● Work to be completed:
Every line in the data below that includes "Fine" belongs in the answer, copied as it stands.

[Opening Data extract section]

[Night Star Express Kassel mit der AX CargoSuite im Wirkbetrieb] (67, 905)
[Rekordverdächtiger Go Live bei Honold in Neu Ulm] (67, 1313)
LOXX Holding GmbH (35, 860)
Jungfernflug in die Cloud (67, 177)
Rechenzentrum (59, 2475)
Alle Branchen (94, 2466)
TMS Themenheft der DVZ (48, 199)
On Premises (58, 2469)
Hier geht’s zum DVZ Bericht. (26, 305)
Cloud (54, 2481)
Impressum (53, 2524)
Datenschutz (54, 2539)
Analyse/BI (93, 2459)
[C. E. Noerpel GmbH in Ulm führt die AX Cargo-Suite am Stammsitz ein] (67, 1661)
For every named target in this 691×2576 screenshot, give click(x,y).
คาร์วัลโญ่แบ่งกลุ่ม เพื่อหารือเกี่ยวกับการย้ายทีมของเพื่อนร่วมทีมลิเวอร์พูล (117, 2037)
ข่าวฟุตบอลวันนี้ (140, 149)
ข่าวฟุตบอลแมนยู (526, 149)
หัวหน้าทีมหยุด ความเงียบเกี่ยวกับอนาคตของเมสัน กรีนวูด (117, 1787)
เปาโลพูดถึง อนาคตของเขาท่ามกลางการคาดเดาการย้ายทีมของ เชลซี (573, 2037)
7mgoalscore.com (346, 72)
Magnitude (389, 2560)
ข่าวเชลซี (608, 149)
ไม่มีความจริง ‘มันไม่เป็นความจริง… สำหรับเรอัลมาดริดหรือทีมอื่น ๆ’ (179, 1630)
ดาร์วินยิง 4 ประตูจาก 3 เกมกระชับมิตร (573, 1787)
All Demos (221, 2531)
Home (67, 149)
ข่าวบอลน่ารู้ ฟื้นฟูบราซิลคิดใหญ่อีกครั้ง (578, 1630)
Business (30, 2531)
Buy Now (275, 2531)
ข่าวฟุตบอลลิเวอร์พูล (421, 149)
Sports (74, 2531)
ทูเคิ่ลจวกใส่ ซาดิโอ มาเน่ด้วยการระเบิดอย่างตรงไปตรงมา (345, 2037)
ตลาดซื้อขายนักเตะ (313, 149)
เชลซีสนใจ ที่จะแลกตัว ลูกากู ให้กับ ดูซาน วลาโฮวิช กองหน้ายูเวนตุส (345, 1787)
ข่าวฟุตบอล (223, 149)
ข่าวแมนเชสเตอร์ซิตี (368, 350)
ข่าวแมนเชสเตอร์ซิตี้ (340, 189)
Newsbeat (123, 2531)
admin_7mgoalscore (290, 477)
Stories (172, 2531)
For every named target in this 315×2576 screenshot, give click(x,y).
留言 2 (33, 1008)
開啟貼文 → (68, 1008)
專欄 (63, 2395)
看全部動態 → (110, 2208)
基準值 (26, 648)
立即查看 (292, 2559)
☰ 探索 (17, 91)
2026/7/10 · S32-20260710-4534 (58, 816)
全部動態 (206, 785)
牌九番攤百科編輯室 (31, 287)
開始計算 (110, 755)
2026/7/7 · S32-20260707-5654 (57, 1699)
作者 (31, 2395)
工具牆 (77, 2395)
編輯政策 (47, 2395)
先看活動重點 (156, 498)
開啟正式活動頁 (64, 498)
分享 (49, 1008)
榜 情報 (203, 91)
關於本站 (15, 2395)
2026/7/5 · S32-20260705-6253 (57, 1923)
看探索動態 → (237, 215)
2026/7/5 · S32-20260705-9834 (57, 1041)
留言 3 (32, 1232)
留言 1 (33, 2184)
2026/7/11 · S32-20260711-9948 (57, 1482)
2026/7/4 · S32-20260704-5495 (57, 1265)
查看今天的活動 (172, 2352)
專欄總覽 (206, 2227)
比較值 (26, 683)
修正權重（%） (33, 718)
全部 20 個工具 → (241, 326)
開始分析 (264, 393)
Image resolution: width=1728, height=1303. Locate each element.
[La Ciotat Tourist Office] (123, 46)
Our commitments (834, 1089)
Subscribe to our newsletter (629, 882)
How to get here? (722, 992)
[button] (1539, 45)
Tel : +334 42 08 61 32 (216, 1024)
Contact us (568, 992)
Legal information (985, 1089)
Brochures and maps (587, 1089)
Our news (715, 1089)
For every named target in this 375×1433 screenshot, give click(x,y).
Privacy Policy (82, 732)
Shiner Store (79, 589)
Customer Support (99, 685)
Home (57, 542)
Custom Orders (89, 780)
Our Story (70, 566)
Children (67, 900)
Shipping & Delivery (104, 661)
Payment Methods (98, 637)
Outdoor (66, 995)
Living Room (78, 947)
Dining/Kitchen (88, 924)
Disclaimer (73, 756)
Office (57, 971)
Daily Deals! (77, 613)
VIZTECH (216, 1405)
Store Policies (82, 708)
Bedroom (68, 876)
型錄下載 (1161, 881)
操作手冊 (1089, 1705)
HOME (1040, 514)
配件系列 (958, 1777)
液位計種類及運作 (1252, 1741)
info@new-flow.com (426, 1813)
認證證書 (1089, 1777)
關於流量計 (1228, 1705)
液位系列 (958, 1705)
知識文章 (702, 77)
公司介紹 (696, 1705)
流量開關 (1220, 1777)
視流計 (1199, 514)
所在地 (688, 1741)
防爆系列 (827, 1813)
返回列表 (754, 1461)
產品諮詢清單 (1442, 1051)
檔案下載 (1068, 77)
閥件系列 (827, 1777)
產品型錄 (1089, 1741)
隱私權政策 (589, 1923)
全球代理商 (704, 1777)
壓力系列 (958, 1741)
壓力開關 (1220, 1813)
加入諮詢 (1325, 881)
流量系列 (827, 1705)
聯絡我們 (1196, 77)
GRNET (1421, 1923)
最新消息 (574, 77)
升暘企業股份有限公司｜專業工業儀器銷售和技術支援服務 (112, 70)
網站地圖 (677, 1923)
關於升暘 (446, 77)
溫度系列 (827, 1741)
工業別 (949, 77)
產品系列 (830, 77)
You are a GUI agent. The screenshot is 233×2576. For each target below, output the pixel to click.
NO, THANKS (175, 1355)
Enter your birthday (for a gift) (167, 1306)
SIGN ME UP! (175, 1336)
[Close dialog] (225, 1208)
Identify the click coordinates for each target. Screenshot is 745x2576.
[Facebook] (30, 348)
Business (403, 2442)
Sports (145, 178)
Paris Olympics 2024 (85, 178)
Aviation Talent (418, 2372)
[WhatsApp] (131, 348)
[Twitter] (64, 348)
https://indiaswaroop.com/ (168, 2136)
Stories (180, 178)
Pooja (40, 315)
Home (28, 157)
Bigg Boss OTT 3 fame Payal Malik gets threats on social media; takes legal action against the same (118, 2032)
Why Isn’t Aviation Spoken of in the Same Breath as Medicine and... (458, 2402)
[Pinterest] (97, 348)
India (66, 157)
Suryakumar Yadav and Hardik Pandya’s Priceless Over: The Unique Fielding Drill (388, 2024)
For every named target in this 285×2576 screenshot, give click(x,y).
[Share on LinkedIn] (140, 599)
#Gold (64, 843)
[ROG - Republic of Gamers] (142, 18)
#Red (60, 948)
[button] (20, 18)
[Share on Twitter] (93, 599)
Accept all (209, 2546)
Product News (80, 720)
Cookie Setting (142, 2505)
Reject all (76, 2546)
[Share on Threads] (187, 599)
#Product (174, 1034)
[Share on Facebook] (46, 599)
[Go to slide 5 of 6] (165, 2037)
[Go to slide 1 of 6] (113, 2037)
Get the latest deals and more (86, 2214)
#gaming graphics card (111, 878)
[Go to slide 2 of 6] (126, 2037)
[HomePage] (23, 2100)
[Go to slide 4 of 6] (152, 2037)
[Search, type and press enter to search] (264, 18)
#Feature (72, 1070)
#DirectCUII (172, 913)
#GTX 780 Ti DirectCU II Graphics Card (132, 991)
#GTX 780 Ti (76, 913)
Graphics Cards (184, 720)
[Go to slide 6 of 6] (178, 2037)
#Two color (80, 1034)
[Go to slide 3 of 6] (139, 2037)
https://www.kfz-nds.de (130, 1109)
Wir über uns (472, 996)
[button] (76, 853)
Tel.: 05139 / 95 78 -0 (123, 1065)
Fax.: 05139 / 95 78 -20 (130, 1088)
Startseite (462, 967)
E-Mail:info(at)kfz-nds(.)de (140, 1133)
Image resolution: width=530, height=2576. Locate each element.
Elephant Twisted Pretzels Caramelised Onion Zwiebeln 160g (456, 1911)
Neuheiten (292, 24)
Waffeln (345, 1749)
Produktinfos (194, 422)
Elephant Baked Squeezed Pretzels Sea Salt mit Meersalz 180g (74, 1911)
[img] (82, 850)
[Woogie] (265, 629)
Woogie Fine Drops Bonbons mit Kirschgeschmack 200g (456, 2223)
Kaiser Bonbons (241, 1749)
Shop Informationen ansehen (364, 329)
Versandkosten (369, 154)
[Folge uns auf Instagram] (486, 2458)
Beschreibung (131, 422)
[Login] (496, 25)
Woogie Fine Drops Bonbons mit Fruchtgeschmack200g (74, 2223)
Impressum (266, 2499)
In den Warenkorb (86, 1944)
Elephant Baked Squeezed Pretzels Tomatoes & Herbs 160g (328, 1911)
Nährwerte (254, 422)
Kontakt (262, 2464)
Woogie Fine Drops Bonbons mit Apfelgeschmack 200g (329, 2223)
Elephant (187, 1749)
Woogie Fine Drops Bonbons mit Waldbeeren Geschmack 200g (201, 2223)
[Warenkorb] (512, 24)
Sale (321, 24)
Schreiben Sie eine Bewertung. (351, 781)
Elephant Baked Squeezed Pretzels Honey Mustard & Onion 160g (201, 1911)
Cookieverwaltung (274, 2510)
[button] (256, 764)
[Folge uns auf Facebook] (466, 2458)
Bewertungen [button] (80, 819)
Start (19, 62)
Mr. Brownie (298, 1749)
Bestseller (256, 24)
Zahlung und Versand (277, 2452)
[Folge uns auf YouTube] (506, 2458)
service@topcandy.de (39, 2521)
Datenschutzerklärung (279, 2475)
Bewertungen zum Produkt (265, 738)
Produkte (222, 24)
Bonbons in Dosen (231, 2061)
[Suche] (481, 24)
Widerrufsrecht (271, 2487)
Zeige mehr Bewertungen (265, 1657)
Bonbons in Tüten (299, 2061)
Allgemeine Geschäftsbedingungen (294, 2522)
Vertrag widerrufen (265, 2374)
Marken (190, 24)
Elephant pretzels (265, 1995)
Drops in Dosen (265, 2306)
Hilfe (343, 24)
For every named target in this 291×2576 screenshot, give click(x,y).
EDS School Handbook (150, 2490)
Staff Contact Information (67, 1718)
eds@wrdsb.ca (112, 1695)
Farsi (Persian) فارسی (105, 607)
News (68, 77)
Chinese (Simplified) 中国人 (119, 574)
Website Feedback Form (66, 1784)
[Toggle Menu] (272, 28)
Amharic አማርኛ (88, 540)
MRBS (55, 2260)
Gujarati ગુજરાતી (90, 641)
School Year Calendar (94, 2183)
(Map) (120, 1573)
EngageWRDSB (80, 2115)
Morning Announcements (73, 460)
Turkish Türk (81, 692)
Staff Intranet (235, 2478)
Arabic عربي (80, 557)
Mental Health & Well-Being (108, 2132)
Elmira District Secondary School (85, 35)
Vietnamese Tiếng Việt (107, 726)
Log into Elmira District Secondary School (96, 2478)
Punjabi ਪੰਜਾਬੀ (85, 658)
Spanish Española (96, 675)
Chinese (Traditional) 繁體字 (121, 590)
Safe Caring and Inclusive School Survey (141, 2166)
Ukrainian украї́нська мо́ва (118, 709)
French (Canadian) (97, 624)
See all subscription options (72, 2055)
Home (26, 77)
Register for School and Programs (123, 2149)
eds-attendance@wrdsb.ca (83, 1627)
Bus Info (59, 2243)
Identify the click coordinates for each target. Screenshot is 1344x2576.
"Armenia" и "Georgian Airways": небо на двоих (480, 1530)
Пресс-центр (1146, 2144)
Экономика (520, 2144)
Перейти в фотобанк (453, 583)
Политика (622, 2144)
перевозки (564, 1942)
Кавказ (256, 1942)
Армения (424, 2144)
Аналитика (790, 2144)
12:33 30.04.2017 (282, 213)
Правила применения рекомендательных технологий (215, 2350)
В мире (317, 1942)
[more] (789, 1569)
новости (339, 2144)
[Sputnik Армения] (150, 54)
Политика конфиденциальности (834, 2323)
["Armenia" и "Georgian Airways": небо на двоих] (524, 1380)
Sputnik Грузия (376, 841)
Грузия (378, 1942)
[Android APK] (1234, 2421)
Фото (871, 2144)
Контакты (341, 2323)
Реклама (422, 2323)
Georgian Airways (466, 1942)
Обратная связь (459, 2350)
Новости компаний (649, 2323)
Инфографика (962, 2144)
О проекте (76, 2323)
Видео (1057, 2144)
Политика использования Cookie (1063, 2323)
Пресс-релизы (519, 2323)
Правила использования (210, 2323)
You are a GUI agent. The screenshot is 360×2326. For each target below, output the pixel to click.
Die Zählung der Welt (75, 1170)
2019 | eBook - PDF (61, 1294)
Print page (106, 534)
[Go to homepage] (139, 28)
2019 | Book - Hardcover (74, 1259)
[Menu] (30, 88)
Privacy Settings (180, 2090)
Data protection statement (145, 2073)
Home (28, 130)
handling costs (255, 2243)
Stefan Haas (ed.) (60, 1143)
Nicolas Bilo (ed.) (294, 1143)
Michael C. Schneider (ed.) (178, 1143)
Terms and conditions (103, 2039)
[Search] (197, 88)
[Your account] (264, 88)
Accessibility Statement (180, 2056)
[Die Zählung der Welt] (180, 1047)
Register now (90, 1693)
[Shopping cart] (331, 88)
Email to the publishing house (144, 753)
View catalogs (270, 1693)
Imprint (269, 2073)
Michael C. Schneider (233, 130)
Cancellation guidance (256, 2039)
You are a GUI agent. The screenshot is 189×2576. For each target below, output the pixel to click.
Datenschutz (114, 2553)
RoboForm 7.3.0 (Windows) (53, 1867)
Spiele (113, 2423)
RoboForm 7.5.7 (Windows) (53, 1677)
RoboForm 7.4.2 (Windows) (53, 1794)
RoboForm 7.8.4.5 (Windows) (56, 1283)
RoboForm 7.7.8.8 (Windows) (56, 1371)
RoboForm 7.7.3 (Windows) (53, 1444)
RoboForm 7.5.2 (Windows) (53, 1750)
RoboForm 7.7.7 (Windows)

[Closing Data extract section]

● Exercise solution:
Woogie Fine Drops Bonbons mit Kirschgeschmack 200g (456, 2223)
Woogie Fine Drops Bonbons mit Fruchtgeschmack200g (74, 2223)
Woogie Fine Drops Bonbons mit Apfelgeschmack 200g (329, 2223)
Woogie Fine Drops Bonbons mit Waldbeeren Geschmack 200g (201, 2223)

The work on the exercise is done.